Swap "Format" for "Insert" in the material from the line with "Viewport: 1920px width, 919px" to the line with "Click the KIA", and write out only those lines with everything else unchanged.

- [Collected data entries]
▽

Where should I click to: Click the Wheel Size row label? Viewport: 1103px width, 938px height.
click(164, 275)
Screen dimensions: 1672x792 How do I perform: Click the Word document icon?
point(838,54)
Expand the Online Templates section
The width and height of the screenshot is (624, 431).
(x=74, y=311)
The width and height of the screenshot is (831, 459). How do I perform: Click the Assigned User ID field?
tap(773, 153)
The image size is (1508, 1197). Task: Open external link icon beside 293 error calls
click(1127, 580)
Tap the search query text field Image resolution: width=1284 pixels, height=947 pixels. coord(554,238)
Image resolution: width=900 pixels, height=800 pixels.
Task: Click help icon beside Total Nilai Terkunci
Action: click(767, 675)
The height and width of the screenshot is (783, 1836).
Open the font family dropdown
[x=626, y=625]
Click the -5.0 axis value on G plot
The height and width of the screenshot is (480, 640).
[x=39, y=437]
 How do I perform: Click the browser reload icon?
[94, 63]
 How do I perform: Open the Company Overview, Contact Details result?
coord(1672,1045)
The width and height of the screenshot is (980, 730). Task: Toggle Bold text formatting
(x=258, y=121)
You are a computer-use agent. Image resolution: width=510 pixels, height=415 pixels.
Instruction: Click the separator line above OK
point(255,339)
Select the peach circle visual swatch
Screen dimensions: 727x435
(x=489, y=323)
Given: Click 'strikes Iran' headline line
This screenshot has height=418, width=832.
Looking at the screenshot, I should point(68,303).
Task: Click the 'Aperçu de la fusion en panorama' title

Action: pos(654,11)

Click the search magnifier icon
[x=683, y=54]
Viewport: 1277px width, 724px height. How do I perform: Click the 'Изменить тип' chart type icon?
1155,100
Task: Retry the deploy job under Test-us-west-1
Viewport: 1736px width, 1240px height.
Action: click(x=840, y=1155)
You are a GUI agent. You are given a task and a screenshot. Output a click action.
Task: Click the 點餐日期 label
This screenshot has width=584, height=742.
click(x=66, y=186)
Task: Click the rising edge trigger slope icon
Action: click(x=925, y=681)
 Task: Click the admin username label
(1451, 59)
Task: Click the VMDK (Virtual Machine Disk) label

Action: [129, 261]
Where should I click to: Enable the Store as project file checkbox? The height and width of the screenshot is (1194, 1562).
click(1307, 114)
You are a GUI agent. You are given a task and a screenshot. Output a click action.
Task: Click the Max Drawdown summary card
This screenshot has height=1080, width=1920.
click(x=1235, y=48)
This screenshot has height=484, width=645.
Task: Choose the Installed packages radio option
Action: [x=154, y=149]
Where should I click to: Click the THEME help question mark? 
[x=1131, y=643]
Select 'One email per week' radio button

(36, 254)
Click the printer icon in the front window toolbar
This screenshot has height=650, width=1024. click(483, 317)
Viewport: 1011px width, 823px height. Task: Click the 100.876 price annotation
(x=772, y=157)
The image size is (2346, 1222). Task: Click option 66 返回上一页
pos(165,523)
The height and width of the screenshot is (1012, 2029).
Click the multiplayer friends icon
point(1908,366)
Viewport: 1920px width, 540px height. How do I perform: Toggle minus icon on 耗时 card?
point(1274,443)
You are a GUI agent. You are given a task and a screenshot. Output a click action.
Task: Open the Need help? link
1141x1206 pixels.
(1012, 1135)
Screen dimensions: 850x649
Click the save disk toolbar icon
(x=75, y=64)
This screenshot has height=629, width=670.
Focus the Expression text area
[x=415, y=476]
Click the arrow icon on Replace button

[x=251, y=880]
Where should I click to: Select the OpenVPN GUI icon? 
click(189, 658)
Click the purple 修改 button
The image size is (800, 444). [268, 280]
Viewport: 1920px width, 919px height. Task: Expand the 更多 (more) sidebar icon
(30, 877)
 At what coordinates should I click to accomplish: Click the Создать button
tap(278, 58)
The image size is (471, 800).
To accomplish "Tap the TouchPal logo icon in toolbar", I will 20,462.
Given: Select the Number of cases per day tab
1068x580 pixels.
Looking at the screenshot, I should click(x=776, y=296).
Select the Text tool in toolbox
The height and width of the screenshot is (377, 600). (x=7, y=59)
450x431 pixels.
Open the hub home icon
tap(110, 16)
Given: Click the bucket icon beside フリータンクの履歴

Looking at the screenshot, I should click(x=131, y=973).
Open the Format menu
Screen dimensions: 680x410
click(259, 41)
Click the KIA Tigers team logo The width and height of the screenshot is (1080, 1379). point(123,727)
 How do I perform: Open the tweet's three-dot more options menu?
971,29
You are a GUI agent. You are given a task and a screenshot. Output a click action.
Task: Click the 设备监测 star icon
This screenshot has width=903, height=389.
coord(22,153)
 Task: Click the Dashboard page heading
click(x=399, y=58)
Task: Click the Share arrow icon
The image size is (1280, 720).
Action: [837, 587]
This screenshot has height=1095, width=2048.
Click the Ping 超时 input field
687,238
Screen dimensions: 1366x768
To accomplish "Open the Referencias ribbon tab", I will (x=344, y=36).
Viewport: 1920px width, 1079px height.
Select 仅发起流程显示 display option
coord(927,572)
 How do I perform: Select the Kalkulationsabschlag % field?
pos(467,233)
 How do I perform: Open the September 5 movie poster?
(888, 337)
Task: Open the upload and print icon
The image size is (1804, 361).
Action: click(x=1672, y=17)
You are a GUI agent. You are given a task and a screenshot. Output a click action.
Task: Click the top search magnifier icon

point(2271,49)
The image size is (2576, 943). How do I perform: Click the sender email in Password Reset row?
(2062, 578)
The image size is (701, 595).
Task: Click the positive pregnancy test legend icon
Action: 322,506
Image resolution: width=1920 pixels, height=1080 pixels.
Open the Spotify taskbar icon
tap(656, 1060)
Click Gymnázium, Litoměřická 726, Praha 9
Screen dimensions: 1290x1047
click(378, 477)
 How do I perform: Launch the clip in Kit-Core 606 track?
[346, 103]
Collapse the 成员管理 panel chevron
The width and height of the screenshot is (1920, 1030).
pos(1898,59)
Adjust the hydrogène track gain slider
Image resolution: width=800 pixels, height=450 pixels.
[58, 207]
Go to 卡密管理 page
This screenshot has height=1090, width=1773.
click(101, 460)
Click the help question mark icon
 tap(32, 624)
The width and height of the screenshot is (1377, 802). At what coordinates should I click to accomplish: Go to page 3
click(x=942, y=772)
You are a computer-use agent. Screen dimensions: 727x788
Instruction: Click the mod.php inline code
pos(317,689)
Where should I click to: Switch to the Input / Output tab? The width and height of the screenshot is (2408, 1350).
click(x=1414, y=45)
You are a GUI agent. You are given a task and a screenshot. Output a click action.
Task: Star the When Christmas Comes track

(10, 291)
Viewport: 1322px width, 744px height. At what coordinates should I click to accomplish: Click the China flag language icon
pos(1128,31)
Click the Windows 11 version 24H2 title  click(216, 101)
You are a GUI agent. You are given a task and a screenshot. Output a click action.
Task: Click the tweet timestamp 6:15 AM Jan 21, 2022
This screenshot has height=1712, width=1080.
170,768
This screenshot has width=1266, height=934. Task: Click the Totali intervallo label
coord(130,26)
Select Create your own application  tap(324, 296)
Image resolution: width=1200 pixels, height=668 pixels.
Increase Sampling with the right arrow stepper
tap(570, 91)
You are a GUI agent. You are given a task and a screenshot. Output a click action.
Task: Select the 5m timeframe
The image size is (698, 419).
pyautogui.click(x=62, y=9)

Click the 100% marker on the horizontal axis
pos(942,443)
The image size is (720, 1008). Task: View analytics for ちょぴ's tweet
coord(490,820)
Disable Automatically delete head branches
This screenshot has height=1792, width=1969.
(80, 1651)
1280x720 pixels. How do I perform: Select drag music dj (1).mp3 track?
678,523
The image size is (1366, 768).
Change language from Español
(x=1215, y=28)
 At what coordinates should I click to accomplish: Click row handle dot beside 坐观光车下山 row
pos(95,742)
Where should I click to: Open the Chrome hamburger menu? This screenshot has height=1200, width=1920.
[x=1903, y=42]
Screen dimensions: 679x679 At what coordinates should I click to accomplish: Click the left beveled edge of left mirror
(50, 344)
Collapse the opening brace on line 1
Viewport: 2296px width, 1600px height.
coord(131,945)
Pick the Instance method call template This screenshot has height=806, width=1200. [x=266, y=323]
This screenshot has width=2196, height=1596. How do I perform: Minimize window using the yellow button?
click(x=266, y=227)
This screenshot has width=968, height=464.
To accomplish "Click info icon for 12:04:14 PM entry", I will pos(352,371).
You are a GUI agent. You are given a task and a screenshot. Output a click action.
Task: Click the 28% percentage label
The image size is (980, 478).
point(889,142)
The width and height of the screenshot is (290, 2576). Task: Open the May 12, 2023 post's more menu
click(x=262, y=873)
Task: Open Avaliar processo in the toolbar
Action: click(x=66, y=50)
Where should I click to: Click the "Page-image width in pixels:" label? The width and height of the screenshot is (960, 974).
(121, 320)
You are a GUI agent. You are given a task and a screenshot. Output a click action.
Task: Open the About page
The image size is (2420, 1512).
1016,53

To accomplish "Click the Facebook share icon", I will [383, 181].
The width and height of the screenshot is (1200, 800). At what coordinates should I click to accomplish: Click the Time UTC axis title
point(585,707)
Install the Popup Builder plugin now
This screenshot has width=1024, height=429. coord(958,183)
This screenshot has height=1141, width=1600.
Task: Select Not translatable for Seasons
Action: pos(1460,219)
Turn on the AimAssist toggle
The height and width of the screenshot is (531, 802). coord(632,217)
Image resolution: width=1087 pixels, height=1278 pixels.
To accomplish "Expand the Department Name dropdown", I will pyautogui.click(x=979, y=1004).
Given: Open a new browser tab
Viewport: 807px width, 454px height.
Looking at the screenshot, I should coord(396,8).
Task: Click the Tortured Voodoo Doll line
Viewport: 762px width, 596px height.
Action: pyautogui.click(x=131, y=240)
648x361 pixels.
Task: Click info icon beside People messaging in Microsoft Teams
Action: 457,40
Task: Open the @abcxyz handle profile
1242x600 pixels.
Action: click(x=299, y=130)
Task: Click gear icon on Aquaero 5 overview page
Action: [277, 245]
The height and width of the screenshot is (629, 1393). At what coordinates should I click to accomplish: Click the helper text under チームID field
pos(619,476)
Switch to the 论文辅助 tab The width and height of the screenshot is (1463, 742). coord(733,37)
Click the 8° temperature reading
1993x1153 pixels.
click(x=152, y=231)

△

- [RESPONSE TO THIS TASK]
Viewport: 1920px width, 919px height. Task: Expand the 更多 (more) sidebar icon
(30, 877)
 At what coordinates should I click to accomplish: Click the Создать button
tap(278, 58)
The image size is (471, 800).
To accomplish "Tap the TouchPal logo icon in toolbar", I will 20,462.
Given: Select the Number of cases per day tab
1068x580 pixels.
Looking at the screenshot, I should click(x=776, y=296).
Select the Text tool in toolbox
The height and width of the screenshot is (377, 600). (x=7, y=59)
450x431 pixels.
Open the hub home icon
tap(110, 16)
Given: Click the bucket icon beside フリータンクの履歴

Looking at the screenshot, I should click(x=131, y=973).
Open the Insert menu
Screen dimensions: 680x410
click(259, 41)
Click the KIA Tigers team logo The width and height of the screenshot is (1080, 1379). point(123,727)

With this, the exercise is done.